Elasticsearch & Kibana

This is where the magic happens. Without going into too much detail, Elasticsearch accepts this semi-structured data and builds searchable indexes for it. It becomes very easy to answer questions like, “how many non-2xx level error codes have we gotten per unique IPs?” If you want to hear more about how the query language works or how it handles large volumes of data, check out the website. The embedded Elasticsearch instance will persist data in a data folder in the same location Logstash is run.

Kibana is the super-slick web interface built on top of Elasticsearch. It provides that very necessary visualization on top of the json responses that Elasticsearch provides. The web option of the Logstash startup command runs Kibana on port 9292. This is what it looks like:

Nginx log data from Elasticsearch, displayed by Kibana

You’ll notice how the data is similar to the Graphite picture above. Unlike Graphite, Elasticsearch has indexed all the log data and you can therefore ask questions you had not prepared to answer prior to collecting the data (as would be the constraint with Graphite).

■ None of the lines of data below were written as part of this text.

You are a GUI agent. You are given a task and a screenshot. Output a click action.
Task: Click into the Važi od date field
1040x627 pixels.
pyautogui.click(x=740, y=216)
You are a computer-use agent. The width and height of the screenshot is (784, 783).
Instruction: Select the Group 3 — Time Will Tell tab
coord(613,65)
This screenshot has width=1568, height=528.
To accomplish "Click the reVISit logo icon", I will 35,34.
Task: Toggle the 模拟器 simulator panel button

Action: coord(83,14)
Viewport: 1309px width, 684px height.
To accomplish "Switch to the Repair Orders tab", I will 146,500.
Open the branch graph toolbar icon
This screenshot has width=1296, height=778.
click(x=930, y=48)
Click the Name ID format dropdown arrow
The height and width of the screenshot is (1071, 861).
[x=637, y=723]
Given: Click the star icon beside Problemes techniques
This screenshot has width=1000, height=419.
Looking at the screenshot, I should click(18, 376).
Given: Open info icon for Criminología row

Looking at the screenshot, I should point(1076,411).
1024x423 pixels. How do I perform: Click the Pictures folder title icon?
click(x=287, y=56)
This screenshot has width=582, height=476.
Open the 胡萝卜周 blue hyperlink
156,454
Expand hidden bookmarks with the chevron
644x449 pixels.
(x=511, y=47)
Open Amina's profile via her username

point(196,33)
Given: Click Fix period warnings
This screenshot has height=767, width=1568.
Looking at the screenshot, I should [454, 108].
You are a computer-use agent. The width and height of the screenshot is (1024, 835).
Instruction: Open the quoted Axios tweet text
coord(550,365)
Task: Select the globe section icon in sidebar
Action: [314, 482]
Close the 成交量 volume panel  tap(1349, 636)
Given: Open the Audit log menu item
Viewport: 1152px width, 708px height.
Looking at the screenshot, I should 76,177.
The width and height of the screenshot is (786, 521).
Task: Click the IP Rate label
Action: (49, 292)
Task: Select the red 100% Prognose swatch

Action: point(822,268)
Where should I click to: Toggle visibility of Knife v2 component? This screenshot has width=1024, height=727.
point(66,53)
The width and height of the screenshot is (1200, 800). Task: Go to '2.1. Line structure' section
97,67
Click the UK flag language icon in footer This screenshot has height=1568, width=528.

A tool like Elasticsearch coupled with Kibana makes log data much more operationally potent. For example, you could easily keep an eye on auditd logs for atypical access attempts. Similarly you could watch your website administration pages for IPs outside of the typical users. When used with log4j configured logs, the multiline input plugin will collapse a multi-line stacktrace into a single event. Elasticsearch would then be able to count the occurrences of each error, display frequency, and potentially even geo-locate if you get fancy with your web server logs.

The Business Proposition

Logstash and it’s companion tools like Elasticsearch and Kibana can transform logs from a stale and sometimes inaccessible disk-space liability into an operational advantage. The log data in the Kibana dashboard can be near real-time and the flexibility of Elasticsearch’s query interface makes asking big questions easy. Having this information at your fingertips will give you an operation edge.